In the mid-1960s Don became interested in the application of computer aids to the design and analysis of integrated circuits. He and his students used a Bendix G15 minicomputer, (the very one now displayed in the Museum of American History at the Smithsonian Institution) with only typewriter and paper tape input and output, to try to gain a deeper understanding of the behavior of certain circuit designs. Don became convinced that the computer would play a necessary role in the design and analysis of integrated electronics.

 

A decade of research, involving many undergraduate and graduate students, eventually produced the integrated circuit computer simulation program called SPICE (Simulation Program with Integrated Circuit Emphasis). The program allows engineers to analyze and design complex electronic circuitry with speed and accuracy. Virtually every electronic chip developed anywhere in the world today uses SPICE or one of its derivatives at critical stages during its design. Don and his students have made many other contributions to electronic design automation along the way as well, in areas from device modeling, mixed-mode simulation, rule-based circuit diagnosis, to macromodels.

 

SPICE was one of the first significant open source computer programs. The policy established by Don was that SPICE was available free of charge to any chip designer. The only requests he made were that if a software error was found, or a new feature added, it should be sent to Berkeley so it could be made available to all the other SPICE users, and that if the program was distributed further, no charge be made for the software developed at Berkeley.
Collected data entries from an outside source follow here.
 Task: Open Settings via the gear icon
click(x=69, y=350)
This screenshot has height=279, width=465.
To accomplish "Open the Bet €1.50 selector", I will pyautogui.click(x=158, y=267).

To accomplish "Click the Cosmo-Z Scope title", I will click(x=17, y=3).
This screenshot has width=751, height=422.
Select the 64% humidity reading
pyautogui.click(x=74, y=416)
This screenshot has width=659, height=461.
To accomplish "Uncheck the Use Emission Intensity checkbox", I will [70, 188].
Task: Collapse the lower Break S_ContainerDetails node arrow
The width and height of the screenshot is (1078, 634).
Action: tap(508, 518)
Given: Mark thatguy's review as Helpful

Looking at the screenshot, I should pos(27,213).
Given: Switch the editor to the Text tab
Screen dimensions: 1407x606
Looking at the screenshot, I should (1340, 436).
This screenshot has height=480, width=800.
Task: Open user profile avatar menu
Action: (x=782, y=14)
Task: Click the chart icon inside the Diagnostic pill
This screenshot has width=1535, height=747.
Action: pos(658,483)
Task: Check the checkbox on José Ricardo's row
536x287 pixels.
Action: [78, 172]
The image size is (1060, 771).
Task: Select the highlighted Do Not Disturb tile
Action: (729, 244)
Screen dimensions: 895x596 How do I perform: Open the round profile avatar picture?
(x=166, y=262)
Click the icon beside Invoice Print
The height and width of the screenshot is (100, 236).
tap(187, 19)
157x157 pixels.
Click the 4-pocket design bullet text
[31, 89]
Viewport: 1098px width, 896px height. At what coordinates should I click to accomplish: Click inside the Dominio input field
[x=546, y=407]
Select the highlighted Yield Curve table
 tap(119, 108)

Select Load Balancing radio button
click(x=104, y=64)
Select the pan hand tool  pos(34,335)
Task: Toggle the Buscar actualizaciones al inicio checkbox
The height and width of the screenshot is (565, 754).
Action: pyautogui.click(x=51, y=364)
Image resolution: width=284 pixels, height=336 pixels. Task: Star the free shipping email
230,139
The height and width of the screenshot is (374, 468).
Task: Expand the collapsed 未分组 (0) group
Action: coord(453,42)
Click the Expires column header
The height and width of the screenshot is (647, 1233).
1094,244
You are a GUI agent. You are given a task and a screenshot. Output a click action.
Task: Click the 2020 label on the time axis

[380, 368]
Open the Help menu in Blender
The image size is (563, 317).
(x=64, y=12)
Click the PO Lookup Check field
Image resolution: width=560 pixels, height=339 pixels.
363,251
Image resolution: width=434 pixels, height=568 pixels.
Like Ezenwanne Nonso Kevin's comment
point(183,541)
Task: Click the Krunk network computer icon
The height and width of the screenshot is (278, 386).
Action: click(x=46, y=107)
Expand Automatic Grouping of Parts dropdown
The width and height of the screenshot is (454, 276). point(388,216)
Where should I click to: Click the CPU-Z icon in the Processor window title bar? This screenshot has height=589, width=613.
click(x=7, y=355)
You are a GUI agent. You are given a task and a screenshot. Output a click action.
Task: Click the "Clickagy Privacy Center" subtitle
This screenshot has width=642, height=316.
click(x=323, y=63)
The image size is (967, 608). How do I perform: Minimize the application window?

Don’s policy accelerated the improvement of SPICE and its enhancement with many new features and has been used effectively by many faculty members at Berkeley since those early SPICE days.

 

Soon after Don retired, former students and colleagues made substantial gifts to endow a professorship in his name, and to pay for major renovations on the fifth floor of Cory Hall in a student area now identified as the Donald O. Pederson Center for Electronic Systems Design.

 

He was elected to the membership of the National Academy of Sciences in 1982 and the National Academy of Engineering in 1974. He garnered numerous other honors and awards, including a Guggenheim Fellowship in 1968, an American Association for the Advancement of Science Fellowship in 1988, the Berkeley Citation in 1991, the Phil Kaufman Award from the Electronic Design Automation Consortium in 1995, and the Medal of Honor from the Institute of Electrical and Electronics Engineers in 1998. He also received an honorary doctorate from Katholieke Universiteit Leuven in Belgium.

 

Don Pederson died on December 25, 2004, aged 79, of complications from Parkinson’s disease. He is survived by Karen, his wife of 27 years; four children from his first marriage, to Claire Nunan—son John, daughters Katharine Rookard, Margaret Stanfield, and Emily Sanders; and four grandsons, all in California.